Don't turn a relaxing baking session into a plumbing emergency!

Here’s Why You Should Never Pour Sourdough Starter Down the Drain

I’m probably not alone in confessing that when I’m baking, dirty dishes are scattered everywhere, and the kitchen looks like a whirlwind. So one afternoon, in the midst of mixing sourdough bread, I quickly rinsed a bowl of excess sourdough starter without thinking. Bad idea. The sink immediately gurgled up, filling with cloudy water that would not drain. Gulp!
At first, I blamed my 1920s-era bungalow for the snafu, but after some post-disaster research, it turns out that you should never pour sourdough starter down the drain. Period. This is the case for any type of sink and any type of sourdough (I’m actually a gluten-free baker, and it was still a disaster).
Why shouldn’t you put sourdough starter down the drain?
The main ingredients of sourdough starter are flour, water and yeast. (Just because it’s natural yeast doesn’t mean it’s any better for sinks.) Here’s the problem: flour, mixed with water, turns into a gluey substance that is so thick it can clog drains instantly. That’s what happened to me. I was lucky that a magic mix of baking soda and boiling water was able to dissolve the clog, but others might have to call in a plumber.

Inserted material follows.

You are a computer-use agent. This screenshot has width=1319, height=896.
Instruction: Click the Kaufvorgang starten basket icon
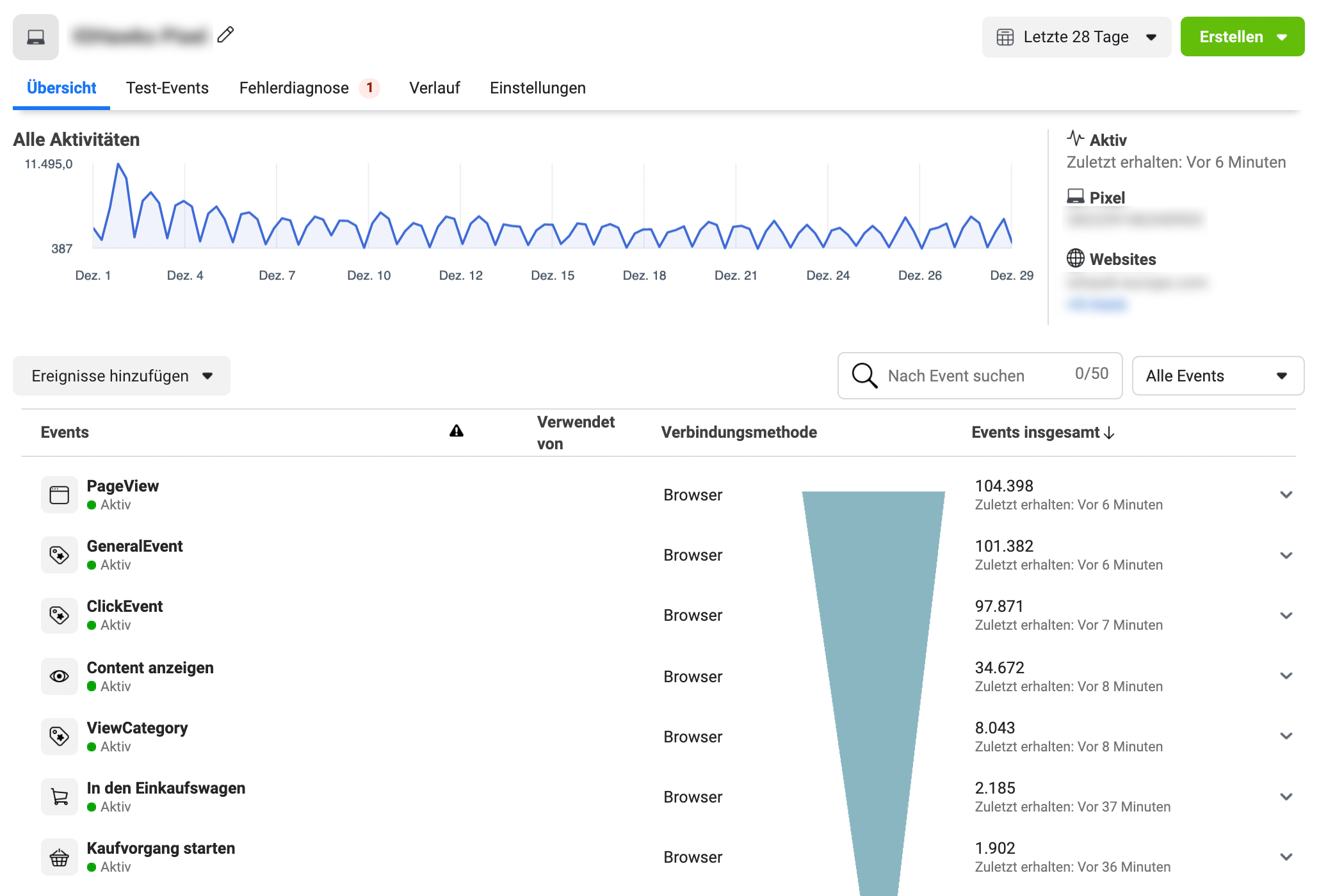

Here’s another scenario: the starter may seem to go down the drain. But it’s so thick, it will coat the inside of the pipes. The sticky, gooey starter will capture all the gunk that sneaks down the drain, from food particles to bits of hair and grease. Over time, that will lead to a seriously stubborn clog.
How do you get rid of extra starter?
Turns out, even small amounts of starter can cause major trouble. If you’ve dried out some starter, that’s not safe to rinse either. As soon as it gets wet, it’ll cause the same issues.
Use up extra starter by stirring it into sourdough discard recipes like pancake batter or pizza dough. Even if it’s not enough starter to leaven, or raise, the dough, it will impart a tangy, complex flavor. You can also save sourdough starter in the refrigerator, where it will keep for several days. At that point, you can feed the starter, stirring in fresh water and flour, and use it to bake another batch of bread.
If you just need to ditch the starter, use a spatula to scrape it into the garbage can or compost bin.